**Brontekst**
§ §
Actuele informatie over faillissementen en surseances

 

Faillissementswet - Zevende afdeling. Van de vereffening des boedels

Titel I. Van faillissement

Titel II. Van surseance van betaling

Titel III. Schuldsaneringsregeling natuurlijke personen

Titel I. Van faillissement

Zevende afdeling. Van de vereffening des boedels

Artikel 173
1. Indien op de verificatievergadering geen akkoord aangeboden of indien het aangeboden akkoord verworpen of de homologatie definitief geweigerd is, verkeert de boedel van rechtswege in staat van insolventie.
2. De artikelen 98 en 100 houden op van toepassing te zijn, wanneer vaststaat, dat het bedrijf van de gefailleerde niet overeenkomstig de volgende artikelen zal worden voortgezet of wanneer de voortzetting wordt gestaakt.
Artikel 173a
1. Indien ter verificatievergadering geen akkoord is aangeboden of indien het aangeboden akkoord is verworpen, kan de curator of een ter vergadering aanwezige schuldeiser voorstellen, dat het bedrijf van de gefailleerde worde voortgezet.
§ §
**Aangeleverd materiaal**
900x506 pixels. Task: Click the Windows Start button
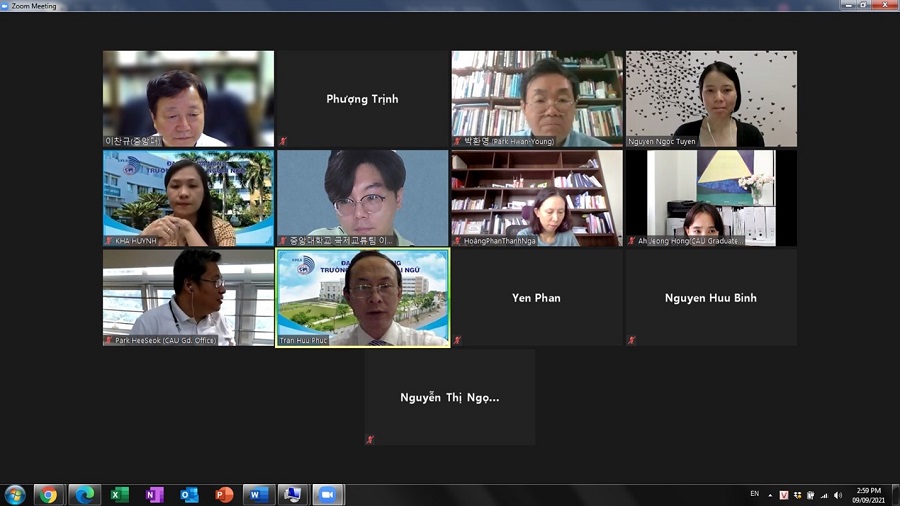[x=15, y=495]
§ §
**Opdrachten**
**a)** Zet in de brontekst de alinea die begint met "Indien op de verificatievergadering geen akkoord aangeboden" om in een korte opsomming met dezelfde kernpunten.
**b)** Ga verder met de tekst over de vereffening des boedels, te beginnen na de laatste zin die er staat.
De regels hoeven hierbij niet te worden gebruikt.

**Antwoorden per opdracht**
**a)**
De boedel verkeert van rechtswege in staat van insolventie als op de verificatievergadering:
- geen akkoord is aangeboden;
- het aangeboden akkoord is verworpen; of
- de homologatie definitief is geweigerd.

**b)**
2. De commissie uit de schuldeisers, indien deze er is, en, zo het voorstel is gedaan door een schuldeiser, de curator geven hun advies over dit voorstel.
3. Op verlangen van de curator of van een der aanwezige schuldeisers, stelt de rechter-commissaris de beraadslaging en beslissing over het voorstel uit, tot een op ten hoogste veertien dagen later te bepalen vergadering.
4. De curator geeft onverwijld aan de schuldeisers, die niet ter vergadering aanwezig waren, kennis van deze nadere vergadering bij brieven, waarin het ingediend voorstel wordt vermeld en hun tevens de bepaling van artikel 114 wordt herinnerd.
5. Op deze vergadering zal, zo nodig, tevens de verificatie plaats hebben van de schuldvorderingen, die na afloop van de in artikel 108, n?. 1, bepaalde termijn zijn ingediend en niet reeds ingevolge artikel 127 geverifieerd zijn. De curator handelt ten opzichte van deze vorderingen overeenkomstig de bepalingen van de artikelen 111-114.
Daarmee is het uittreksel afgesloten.